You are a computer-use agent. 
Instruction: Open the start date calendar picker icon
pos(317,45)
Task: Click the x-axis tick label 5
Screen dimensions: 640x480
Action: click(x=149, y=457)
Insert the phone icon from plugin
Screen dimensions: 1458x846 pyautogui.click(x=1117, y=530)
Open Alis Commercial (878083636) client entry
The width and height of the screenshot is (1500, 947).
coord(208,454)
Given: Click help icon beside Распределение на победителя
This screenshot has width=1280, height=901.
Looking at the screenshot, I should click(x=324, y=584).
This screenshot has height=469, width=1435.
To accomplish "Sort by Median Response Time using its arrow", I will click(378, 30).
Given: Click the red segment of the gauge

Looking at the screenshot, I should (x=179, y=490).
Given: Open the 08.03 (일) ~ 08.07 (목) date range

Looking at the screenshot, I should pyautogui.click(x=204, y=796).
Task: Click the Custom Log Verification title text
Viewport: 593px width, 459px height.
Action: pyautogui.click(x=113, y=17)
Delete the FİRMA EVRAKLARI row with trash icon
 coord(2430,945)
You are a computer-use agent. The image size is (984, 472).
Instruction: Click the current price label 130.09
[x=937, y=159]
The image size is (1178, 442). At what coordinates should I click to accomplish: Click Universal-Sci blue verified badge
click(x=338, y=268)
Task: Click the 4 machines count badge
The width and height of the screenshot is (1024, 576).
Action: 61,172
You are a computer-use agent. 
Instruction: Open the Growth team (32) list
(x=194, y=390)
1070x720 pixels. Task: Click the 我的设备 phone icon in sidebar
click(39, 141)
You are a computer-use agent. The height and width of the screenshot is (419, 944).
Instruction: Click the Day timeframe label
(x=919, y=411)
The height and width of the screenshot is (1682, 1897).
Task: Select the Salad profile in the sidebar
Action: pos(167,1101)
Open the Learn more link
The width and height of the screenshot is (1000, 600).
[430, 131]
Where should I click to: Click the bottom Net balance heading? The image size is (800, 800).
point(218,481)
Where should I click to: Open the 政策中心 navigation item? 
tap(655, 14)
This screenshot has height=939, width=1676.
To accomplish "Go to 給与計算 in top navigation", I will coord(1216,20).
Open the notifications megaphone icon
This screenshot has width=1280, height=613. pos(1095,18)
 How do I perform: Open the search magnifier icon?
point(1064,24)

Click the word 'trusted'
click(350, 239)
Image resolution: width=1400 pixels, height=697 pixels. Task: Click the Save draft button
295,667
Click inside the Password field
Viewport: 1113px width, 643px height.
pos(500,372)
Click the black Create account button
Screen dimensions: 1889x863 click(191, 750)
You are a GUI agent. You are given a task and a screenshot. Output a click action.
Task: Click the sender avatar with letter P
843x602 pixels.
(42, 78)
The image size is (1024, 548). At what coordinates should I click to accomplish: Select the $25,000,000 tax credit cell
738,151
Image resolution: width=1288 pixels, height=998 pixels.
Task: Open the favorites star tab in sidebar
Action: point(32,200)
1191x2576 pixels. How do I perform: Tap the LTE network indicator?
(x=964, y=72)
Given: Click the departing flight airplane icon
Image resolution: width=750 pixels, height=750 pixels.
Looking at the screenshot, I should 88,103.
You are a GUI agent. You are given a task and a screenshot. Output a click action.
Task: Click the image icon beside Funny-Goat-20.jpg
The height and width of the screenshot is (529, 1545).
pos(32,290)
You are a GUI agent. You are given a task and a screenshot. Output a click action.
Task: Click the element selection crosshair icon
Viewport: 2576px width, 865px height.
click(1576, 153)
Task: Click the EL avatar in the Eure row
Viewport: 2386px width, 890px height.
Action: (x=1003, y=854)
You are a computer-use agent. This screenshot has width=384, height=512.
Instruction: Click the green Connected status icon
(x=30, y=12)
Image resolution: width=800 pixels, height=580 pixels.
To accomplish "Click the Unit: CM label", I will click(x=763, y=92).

┄┄┄┄┄┄

(Work item) Each entry shown above must be retyped word for word.

(Response to this task)
You are a computer-use agent. 
Instruction: Open the start date calendar picker icon
pos(317,45)
Task: Click the x-axis tick label 5
Screen dimensions: 640x480
Action: click(x=149, y=457)
Insert the phone icon from plugin
Screen dimensions: 1458x846 pyautogui.click(x=1117, y=530)
Open Alis Commercial (878083636) client entry
The width and height of the screenshot is (1500, 947).
coord(208,454)
Given: Click help icon beside Распределение на победителя
This screenshot has width=1280, height=901.
Looking at the screenshot, I should click(x=324, y=584).
This screenshot has height=469, width=1435.
To accomplish "Sort by Median Response Time using its arrow", I will click(378, 30).
Given: Click the red segment of the gauge

Looking at the screenshot, I should (x=179, y=490).
Given: Open the 08.03 (일) ~ 08.07 (목) date range

Looking at the screenshot, I should pyautogui.click(x=204, y=796).
Task: Click the Custom Log Verification title text
Viewport: 593px width, 459px height.
Action: pyautogui.click(x=113, y=17)
Delete the FİRMA EVRAKLARI row with trash icon
 coord(2430,945)
You are a computer-use agent. The image size is (984, 472).
Instruction: Click the current price label 130.09
[x=937, y=159]
The image size is (1178, 442). At what coordinates should I click to accomplish: Click Universal-Sci blue verified badge
click(x=338, y=268)
Task: Click the 4 machines count badge
The width and height of the screenshot is (1024, 576).
Action: 61,172
You are a computer-use agent. 
Instruction: Open the Growth team (32) list
(x=194, y=390)
1070x720 pixels. Task: Click the 我的设备 phone icon in sidebar
click(39, 141)
You are a computer-use agent. The height and width of the screenshot is (419, 944).
Instruction: Click the Day timeframe label
(x=919, y=411)
The height and width of the screenshot is (1682, 1897).
Task: Select the Salad profile in the sidebar
Action: pos(167,1101)
Open the Learn more link
The width and height of the screenshot is (1000, 600).
[430, 131]
Where should I click to: Click the bottom Net balance heading? The image size is (800, 800).
point(218,481)
Where should I click to: Open the 政策中心 navigation item? 
tap(655, 14)
This screenshot has height=939, width=1676.
To accomplish "Go to 給与計算 in top navigation", I will coord(1216,20).
Open the notifications megaphone icon
This screenshot has width=1280, height=613. pos(1095,18)
 How do I perform: Open the search magnifier icon?
point(1064,24)

Click the word 'trusted'
click(350, 239)
Image resolution: width=1400 pixels, height=697 pixels. Task: Click the Save draft button
295,667
Click inside the Password field
Viewport: 1113px width, 643px height.
pos(500,372)
Click the black Create account button
Screen dimensions: 1889x863 click(191, 750)
You are a GUI agent. You are given a task and a screenshot. Output a click action.
Task: Click the sender avatar with letter P
843x602 pixels.
(42, 78)
The image size is (1024, 548). At what coordinates should I click to accomplish: Select the $25,000,000 tax credit cell
738,151
Image resolution: width=1288 pixels, height=998 pixels.
Task: Open the favorites star tab in sidebar
Action: point(32,200)
1191x2576 pixels. How do I perform: Tap the LTE network indicator?
(x=964, y=72)
Given: Click the departing flight airplane icon
Image resolution: width=750 pixels, height=750 pixels.
Looking at the screenshot, I should 88,103.
You are a GUI agent. You are given a task and a screenshot. Output a click action.
Task: Click the image icon beside Funny-Goat-20.jpg
The height and width of the screenshot is (529, 1545).
pos(32,290)
You are a GUI agent. You are given a task and a screenshot. Output a click action.
Task: Click the element selection crosshair icon
Viewport: 2576px width, 865px height.
click(1576, 153)
Task: Click the EL avatar in the Eure row
Viewport: 2386px width, 890px height.
Action: (x=1003, y=854)
You are a computer-use agent. This screenshot has width=384, height=512.
Instruction: Click the green Connected status icon
(x=30, y=12)
Image resolution: width=800 pixels, height=580 pixels.
To accomplish "Click the Unit: CM label", I will click(x=763, y=92).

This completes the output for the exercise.